» COMPITO RICHIESTO 1
Trasforma in un elenco puntato il paragrafo del testo della pagina che comincia con «Abramovich, in sostanza», conservandone i fatti principali.

» TESTO DELLA PAGINA

Aggiornato 27/09/2023 alle 17:04 GMT+2

CARABAO CUP - Chelsea e Brighton si affrontano in Coppa di Lega, il terzo trofeo per importanza sul suolo inglese, trovandosi in questo momento agli estremi opposti di un mondo che solo qualche anno fa sarebbe stato semplicemente impossibile anche da immaginare. Non bisogna poi andare indietro di molto...

Chelsea-Brighton: il club peggio gestito al mondo contro il più virtuoso

Credit Foto Eurosport

Non è certo la competizione più importante. Non è certo uno dei passaggi della stagione. Casomai, l'occasione per uno spunto di riflessione. Chelsea e Brighton si affrontano in Coppa di Lega, il terzo trofeo per importanza sul suolo inglese, trovandosi in questo momento agli estremi opposti di un mondo che solo qualche anno fa sarebbe stato semplicemente impossibile anche da immaginare. Non bisogna poi andare indietro di molto. Nel giugno del 2021, un paio di anni fa, i Blues diventavano campioni d'Europa per la seconda volta nella loro storia mentre il Brighton chiudeva la sua quarta stagione consecutiva in Premier League al 16° posto. Quello del Chelsea fu il secondo apice di quella gestione Abramovich che qualche mese dopo avrebbe portato i Blues sul tetto del mondo; e che a inizio 2022 avrebbe messo in mano alla politica le sorti del club. Da quel momento, il 'caso Chelsea', è stata una delle più rapide decadenze che la storia del calcio abbia mai registrato. Sì perché l'escalation bellica tra Russia e Ucraina ha fatto piazza pulita degli investimenti russi nella sfera anglosassone.
Abramovich, in sostanza, persona non più gradita. Dirigenza rasa al suolo, club ceduto al miglior offerente - Todd Boehly - e l'inizio, appunto, di quella che dati odierni alla mano pare più una barzelletta che una storia reale. E invece è tutto vero: un miliardo e 200 milioni di euro - cifre aggiornate - solo in acquisto di cartellini. In tre campagne acquisti. Della nuova proprietà del Chelsea avevamo già scritto ed è anche tanto inutile ripetersi. Casomai si può aggiornare il conteggio del disastro, perché questo termine bisogna usare oggi quando si parla di Chelsea. Cinque punti in sei partite, tre gare consecutive senza andare in gol e la peggior partenza della storia del club dal 1978 a oggi. Si torna insomma a quando il Chelsea era una "piccola", una modesta squadra di un ricco quartiere dell'alta borghesia londinese. Non la potenza diventata dai primi anni 2000 con i petroldollari dell'oligarca oggi rinnegato. Dei problemi che in questo inizio stagione sta gestendo il nuovo tecnico dei Blues Mauricio Pochettino si potrebbe scrivere per pagine. Il minimo comune denominatore però è lo stesso: il Chelsea ha comprato a caso o quasi. Una squadra mal assortita; in cui c'è abbondanza di difensori centrali ma non ci sono laterali, in cui non ci sono bomber - due sulla carta, di cui uno rotto - e un'infinità di esterni offensivi. L'opera insomma di chi sembra aver speso per il gusto di farlo, credendo che la ricetta di una squadra vincente fosse la somma matematica degli investimenti. Presunzione, oltre che miopia e scarsa conoscenza della storia recente della materia.

» MATERIALE DA ELABORARE
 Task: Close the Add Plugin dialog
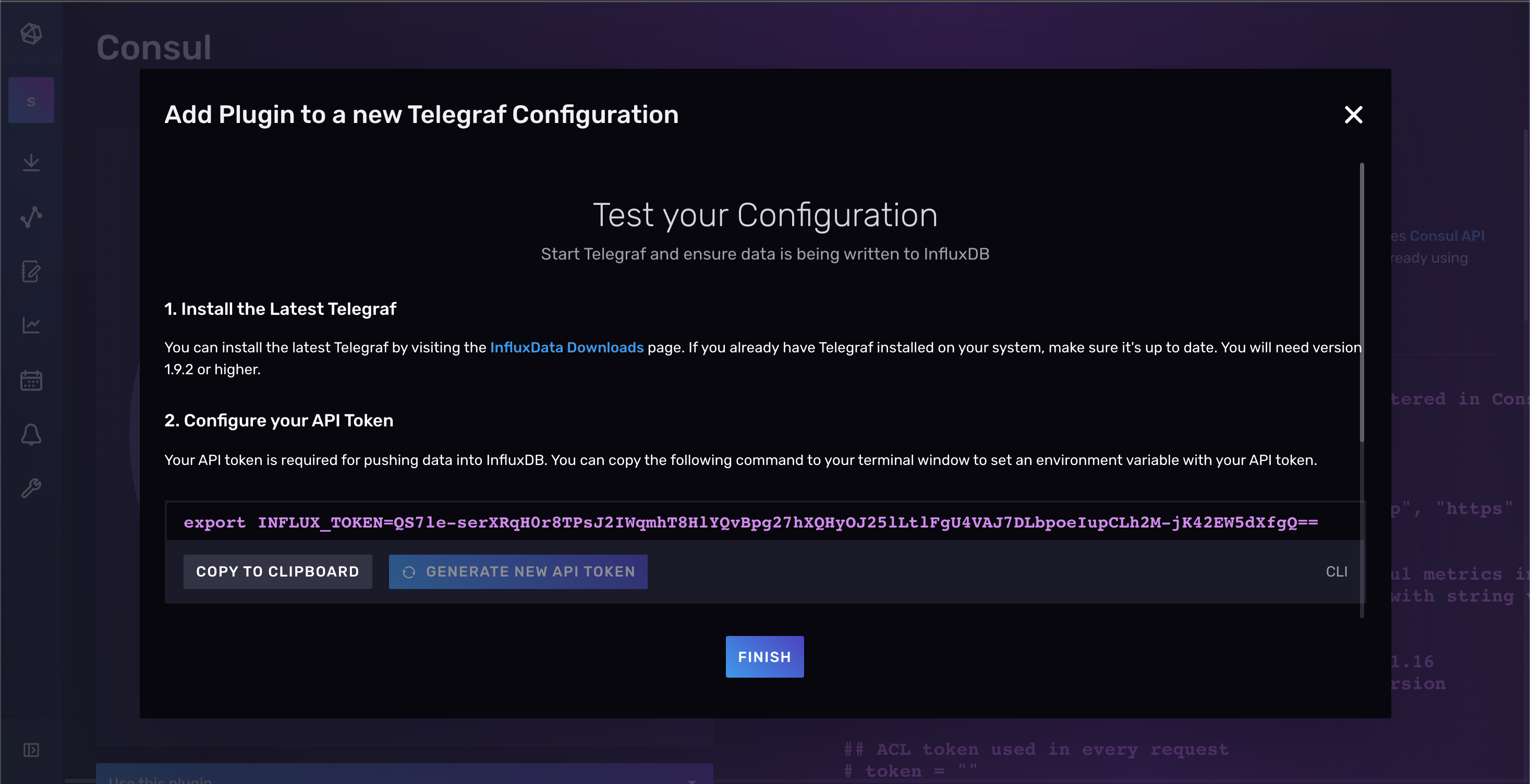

---

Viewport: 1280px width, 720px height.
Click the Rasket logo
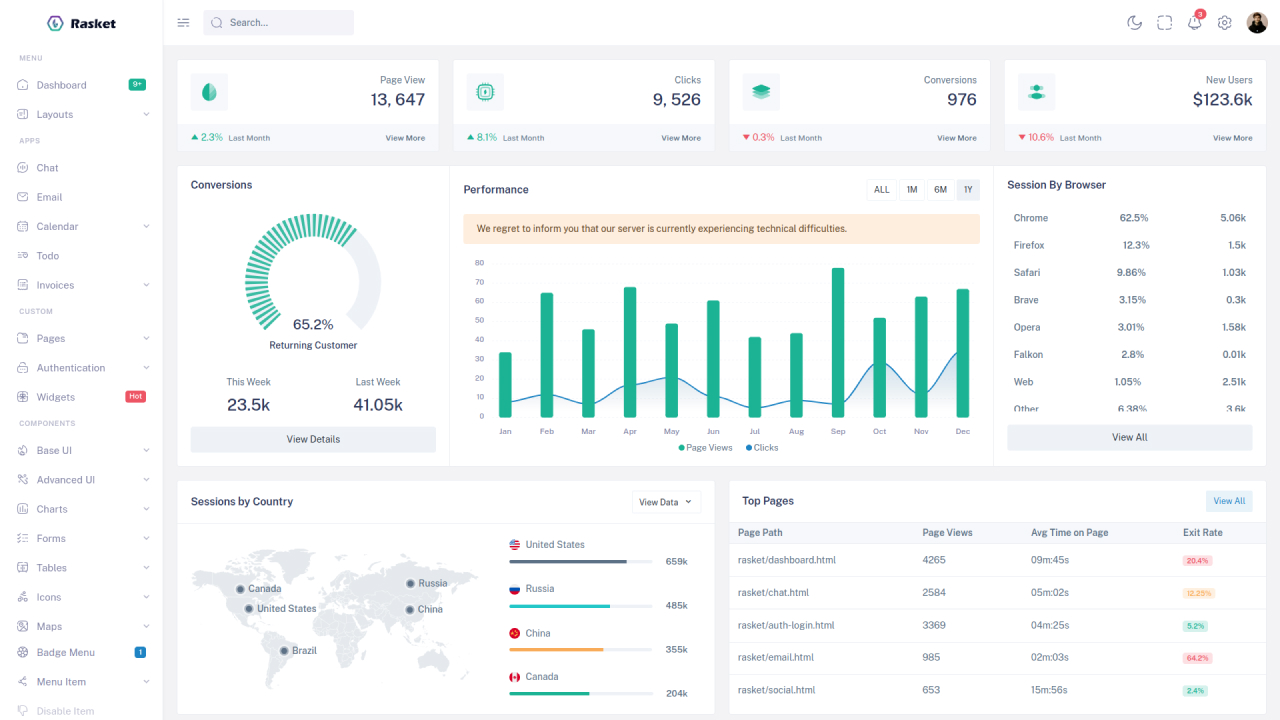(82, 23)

--

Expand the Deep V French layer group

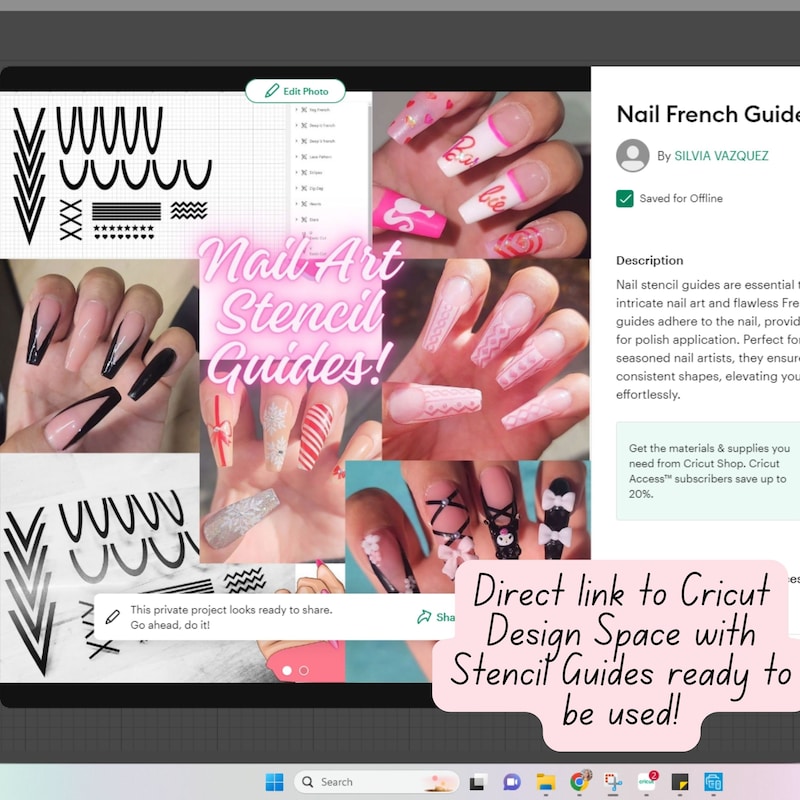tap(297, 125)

» COMPITO RICHIESTO 2
Riporta tutte le righe dei record che contengono la stringa "Viewport".

» RISPOSTA AL COMPITO 1
- Abramovich non è più gradito, la dirigenza viene smantellata e il club viene ceduto al miglior offerente, Todd Boehly.
- Il Chelsea ha speso un miliardo e 200 milioni di euro solo in cartellini, in tre campagne acquisti.
- La squadra ha raccolto cinque punti in sei partite e non segna da tre gare consecutive. È la peggior partenza della storia del club dal 1978.
- Il Chelsea torna a essere una "piccola", come quando era una modesta squadra di un ricco quartiere londinese, prima della potenza costruita dai primi anni 2000 con i petroldollari dell'oligarca.
- Il nuovo tecnico Mauricio Pochettino deve gestire molti problemi, con un denominatore comune: il club ha comprato a caso o quasi.
- La rosa è mal assortita: ci sono molti difensori centrali ma nessun laterale, mancano i bomber (due sulla carta, di cui uno rotto) e gli esterni offensivi sono un'infinità.
- Si è speso per il gusto di farlo, credendo che una squadra vincente fosse la somma degli investimenti. È presunzione, oltre che miopia e scarsa conoscenza della storia recente.

» RISPOSTA AL COMPITO 2
Viewport: 1280px width, 720px height.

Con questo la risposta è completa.